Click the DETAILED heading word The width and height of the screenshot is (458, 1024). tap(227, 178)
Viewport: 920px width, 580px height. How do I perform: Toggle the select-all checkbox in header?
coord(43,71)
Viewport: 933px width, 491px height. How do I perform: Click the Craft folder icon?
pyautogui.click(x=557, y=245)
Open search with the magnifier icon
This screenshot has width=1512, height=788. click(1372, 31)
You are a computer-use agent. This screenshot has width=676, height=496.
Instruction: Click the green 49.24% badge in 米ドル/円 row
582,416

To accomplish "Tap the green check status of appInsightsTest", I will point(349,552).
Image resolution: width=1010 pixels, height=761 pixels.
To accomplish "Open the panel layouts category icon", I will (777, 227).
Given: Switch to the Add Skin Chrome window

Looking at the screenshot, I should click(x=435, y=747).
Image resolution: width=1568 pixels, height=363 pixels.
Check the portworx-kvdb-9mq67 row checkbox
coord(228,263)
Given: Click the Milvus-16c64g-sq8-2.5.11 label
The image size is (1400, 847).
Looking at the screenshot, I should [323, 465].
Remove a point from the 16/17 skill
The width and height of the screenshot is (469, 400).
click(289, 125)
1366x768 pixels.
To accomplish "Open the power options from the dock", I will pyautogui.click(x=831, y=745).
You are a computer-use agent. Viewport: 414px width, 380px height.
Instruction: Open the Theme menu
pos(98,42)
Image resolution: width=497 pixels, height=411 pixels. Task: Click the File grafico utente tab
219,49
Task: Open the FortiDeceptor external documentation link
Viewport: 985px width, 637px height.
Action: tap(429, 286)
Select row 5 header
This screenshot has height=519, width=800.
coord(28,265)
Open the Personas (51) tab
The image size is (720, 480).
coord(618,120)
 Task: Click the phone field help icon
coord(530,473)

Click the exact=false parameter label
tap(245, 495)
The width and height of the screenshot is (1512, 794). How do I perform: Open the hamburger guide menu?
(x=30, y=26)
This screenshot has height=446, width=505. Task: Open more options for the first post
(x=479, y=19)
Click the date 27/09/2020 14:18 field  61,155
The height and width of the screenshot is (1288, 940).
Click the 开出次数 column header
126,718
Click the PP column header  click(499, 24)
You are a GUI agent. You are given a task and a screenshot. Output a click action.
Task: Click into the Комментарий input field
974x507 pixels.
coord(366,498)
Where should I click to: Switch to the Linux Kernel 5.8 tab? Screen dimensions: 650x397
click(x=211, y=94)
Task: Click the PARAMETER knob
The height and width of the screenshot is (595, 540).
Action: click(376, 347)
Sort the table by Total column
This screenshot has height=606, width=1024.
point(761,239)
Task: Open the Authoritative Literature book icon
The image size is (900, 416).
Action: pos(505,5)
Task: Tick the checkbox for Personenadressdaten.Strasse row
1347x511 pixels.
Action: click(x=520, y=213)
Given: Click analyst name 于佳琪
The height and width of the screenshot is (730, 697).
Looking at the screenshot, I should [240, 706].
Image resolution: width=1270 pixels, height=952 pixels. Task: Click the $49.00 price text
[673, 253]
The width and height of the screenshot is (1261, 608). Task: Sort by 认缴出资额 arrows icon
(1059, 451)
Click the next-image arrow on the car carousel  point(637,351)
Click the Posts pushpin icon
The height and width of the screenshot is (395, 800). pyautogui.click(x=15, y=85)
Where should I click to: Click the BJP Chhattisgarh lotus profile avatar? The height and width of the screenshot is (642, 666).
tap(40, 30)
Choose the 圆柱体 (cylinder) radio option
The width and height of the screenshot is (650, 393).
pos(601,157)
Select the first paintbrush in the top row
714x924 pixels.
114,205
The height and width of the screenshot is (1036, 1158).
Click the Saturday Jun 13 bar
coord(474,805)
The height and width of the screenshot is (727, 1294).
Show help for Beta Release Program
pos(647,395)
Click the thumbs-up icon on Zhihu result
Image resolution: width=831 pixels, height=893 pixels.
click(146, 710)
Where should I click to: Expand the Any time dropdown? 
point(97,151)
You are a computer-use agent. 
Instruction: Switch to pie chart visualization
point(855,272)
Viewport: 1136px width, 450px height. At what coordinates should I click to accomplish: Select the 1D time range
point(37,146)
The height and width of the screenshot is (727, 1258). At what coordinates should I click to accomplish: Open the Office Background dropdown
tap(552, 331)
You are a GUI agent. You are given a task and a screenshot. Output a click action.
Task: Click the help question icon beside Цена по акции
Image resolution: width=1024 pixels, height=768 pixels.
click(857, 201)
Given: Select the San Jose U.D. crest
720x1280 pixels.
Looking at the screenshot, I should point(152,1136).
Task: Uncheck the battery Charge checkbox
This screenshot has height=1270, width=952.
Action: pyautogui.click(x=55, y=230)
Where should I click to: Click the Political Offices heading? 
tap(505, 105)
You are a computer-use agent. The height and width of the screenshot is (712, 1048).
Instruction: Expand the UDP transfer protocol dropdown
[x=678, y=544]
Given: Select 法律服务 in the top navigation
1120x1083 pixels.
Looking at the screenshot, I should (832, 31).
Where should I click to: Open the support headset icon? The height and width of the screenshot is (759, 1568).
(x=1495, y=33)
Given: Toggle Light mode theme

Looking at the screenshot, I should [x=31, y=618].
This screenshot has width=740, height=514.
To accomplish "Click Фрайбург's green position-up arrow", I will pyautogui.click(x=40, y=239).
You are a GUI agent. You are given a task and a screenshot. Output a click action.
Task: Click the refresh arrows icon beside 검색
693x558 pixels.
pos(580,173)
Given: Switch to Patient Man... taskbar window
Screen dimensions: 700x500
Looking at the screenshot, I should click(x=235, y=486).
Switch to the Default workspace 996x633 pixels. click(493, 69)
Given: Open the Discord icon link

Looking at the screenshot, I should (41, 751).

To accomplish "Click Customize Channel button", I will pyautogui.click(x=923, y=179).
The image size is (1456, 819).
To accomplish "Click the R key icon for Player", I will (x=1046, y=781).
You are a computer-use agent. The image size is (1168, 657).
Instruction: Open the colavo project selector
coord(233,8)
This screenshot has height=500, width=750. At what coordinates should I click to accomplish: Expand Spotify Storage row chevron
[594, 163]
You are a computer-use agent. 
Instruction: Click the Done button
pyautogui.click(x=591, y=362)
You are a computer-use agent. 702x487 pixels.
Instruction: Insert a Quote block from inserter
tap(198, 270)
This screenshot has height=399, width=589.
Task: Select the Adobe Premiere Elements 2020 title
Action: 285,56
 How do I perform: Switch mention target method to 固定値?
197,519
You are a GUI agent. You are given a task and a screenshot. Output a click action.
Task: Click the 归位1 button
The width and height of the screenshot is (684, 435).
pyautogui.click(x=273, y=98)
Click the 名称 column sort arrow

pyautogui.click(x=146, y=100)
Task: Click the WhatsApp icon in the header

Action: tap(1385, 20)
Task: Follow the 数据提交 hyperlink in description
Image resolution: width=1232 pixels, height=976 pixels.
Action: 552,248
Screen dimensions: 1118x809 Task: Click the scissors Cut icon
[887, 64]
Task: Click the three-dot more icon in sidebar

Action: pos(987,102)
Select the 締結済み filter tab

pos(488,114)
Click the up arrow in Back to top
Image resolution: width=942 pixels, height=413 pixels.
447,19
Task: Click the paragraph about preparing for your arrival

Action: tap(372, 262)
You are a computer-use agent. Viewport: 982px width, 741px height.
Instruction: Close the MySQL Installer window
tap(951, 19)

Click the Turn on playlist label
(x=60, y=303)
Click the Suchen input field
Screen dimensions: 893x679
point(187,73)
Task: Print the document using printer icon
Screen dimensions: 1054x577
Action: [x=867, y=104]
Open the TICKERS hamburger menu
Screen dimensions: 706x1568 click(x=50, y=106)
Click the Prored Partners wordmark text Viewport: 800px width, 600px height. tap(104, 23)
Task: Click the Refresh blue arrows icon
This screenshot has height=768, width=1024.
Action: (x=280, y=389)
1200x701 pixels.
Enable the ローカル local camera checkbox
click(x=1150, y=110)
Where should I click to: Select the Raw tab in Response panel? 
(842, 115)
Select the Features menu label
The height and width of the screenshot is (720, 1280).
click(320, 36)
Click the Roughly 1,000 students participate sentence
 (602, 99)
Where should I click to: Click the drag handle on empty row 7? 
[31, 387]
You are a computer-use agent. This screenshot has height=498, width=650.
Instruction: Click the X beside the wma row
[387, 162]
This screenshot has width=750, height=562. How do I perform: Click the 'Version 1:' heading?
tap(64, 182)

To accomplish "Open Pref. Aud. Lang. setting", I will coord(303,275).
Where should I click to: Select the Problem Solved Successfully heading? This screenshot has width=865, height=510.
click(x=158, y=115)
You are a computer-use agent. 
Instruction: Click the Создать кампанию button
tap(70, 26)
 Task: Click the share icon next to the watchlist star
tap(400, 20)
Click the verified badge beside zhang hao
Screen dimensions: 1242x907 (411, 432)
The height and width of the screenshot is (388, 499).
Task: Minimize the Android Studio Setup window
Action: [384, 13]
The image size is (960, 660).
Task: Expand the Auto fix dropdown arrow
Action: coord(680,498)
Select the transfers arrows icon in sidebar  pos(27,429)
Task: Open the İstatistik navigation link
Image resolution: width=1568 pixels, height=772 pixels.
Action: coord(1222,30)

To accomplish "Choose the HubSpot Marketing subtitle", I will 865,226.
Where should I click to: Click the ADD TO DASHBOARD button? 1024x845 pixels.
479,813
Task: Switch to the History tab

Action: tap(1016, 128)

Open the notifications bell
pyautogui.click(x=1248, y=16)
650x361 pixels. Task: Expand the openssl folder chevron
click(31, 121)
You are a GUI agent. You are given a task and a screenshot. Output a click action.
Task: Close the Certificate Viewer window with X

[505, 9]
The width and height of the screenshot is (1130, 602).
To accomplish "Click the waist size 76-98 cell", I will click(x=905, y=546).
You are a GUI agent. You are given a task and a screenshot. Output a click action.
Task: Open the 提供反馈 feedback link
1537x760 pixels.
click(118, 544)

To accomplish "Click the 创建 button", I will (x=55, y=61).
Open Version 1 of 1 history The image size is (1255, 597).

• **YOUR ASSIGNMENT**: For this task, copy every line of the material in which "Choose" appears.

• **RESULT FOR THIS EXERCISE**:
Choose the 圆柱体 (cylinder) radio option
To accomplish "Choose the HubSpot Marketing subtitle", I will 865,226.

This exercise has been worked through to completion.